The bill passed the House, so it isn't some fringe legislator's publicity stunt. If it becomes law, the court case challenging it will be an important one to watch. (I do think there will be one, although who will actually be able to bring it is unclear, since parents who support their kids' right to refuse to say the pledge could simply sign the opt-out form.)
” If it becomes law…”
Ah yes, the Laconic if.
If.
Tell us Dan, will it become law?
Maybe when you are actually correct then your and Emma's pants shitting will be worth some consideration.
If.
I think the kids of parents who don't opt-out would have standing to sue, though they probably wouldn't have the resources to do so. I think some parents who oppose the law will choose not to opt-out so the kids have standing to sue, and then the parents might pay for the legal fees.
It's mandatory without an explicit opt-out by the parents. That's the problem. Merely spending thirty seconds reciting a Socialist pledge is not the issue, it's forcing all children to do it unless their parents have registered them as being members of the opposition.
The parents can opt-out. It’s the kids who can’t without their parents’ permission. Actually, I’m not sure what you mean by an “explicit opt-out by the parents” and how that’s different from “their parents registering them as being members of the opposition”.
"An unnecessary distraction when more important issues clamor for attention."
THIS. The border is disintegrating and THIS is the fight Arizona Republicans want to have?
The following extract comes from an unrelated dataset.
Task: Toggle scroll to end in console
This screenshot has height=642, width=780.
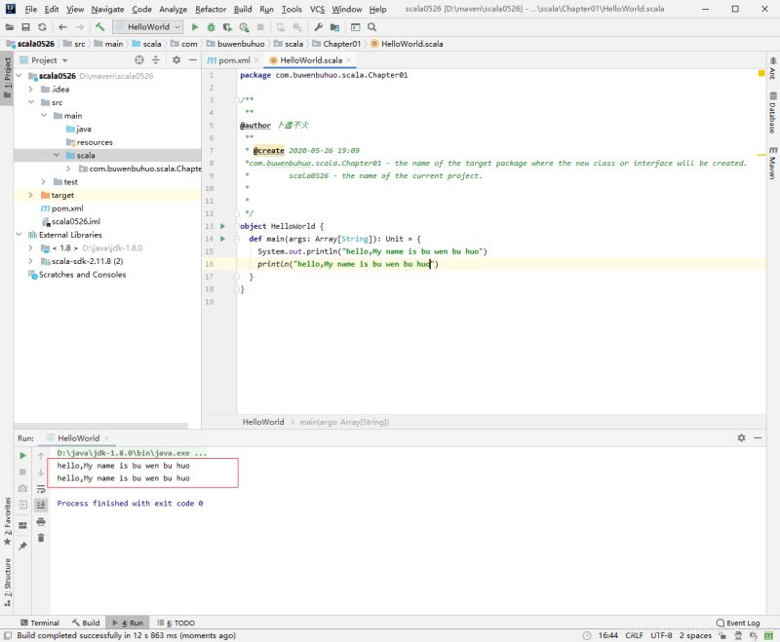Action: (x=41, y=506)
Are they morons? I truly despise the GOP. Cowards, cravens, and crooks.
Does it exempt transgender kids?
Only transnational kids.
Yes, and transfat kids too.
Such imposed orthodoxy from the woke progressives!
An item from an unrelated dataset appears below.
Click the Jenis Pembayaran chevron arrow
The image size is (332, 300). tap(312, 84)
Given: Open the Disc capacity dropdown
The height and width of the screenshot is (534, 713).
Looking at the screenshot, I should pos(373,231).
https://twitter.com/NickFondacaro/status/1628795437565059074?t=uq6XS9j0f821o7xF4UtmnQ&s=19
Joy Behar says the residents of East Palestine got what they deserved because they voted for Trump.
"That's who you voted for!" she shouted at the camera. "In that district. Donald Trump, who reduces all safety. He did in those days."
[Video]
But holding commenters liable for defamation of public figures is something we should never, ever do.
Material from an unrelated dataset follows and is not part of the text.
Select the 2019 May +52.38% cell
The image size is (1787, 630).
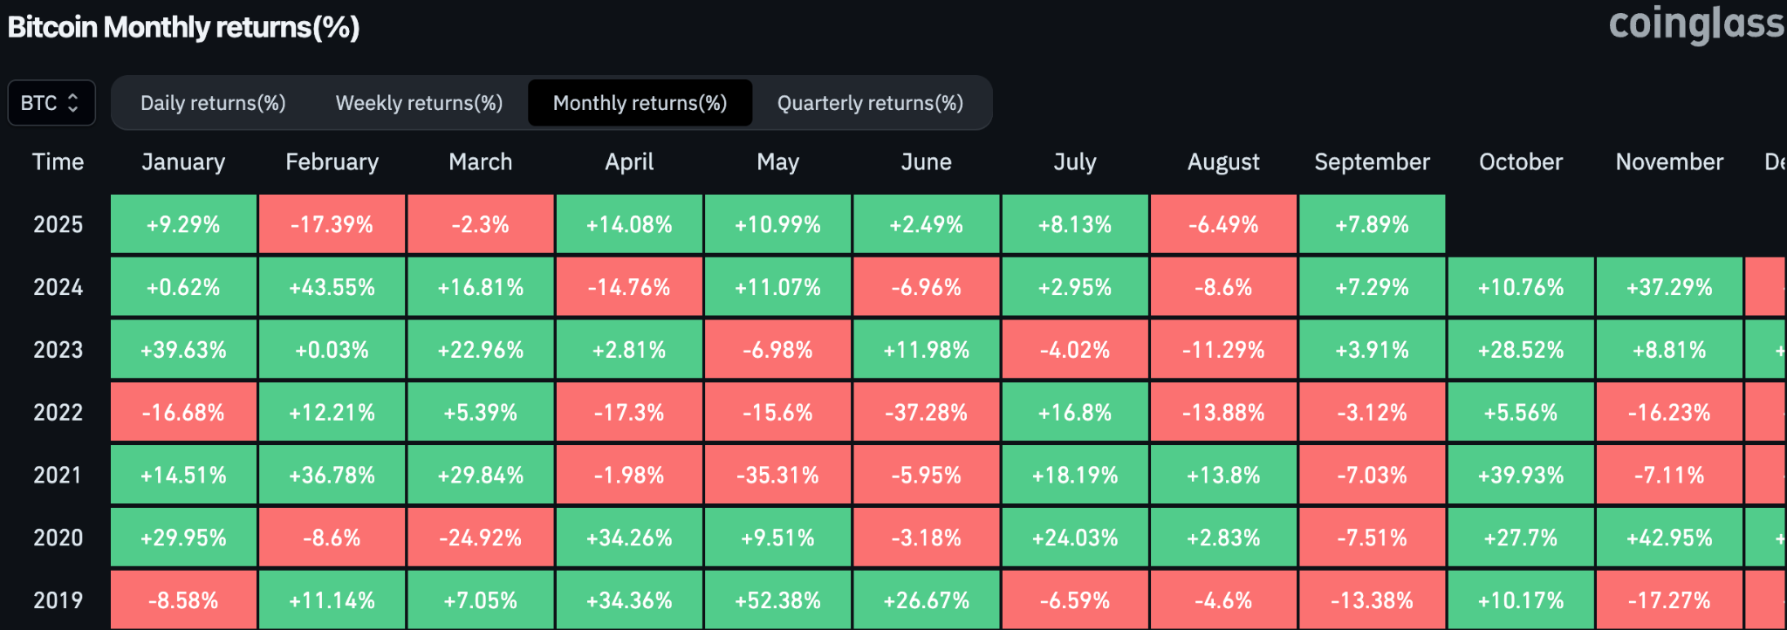tap(777, 600)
Moronic woman says something moronic on moron television to her moron viewers. News at 11.
Looters, after all is said and done, are.. well... looters, whether they want you sacrificed to Jesus or Stalin.
Headline is 100% wrong. The law only states schools must provide a time to do so. It does not force kids to participate. The article even states this. Has the same opt out as many blue states have for sex ed or trans lessons.
"The bill allows students to refuse only when they are over 18 or have parental permission to refuse to recite the pledge."
Do you not understand what an opt out is? I mention it in my comment.
Point to 'opt out' (or something that means the same) in the text of the law
It's in the quote right above - "or have parental permission". That's the legal opt-out.
Now you could argue that the children don't have an independent opt-out - but that's true of most legal standards. They are the parents' to exercise, not the child's.
Fuck you Jesus, it 100% does!
Not Jesus. But the article even agrees retard. This is the same bullshit attack last year for adding a moment of silence for which students could pray.
To quote the philosopher, there will be prayer in schools as long as there are history tests.
"Headline is 100% wrong."
Brevity and accuracy.
Certainly more apt than "free minds and free markets"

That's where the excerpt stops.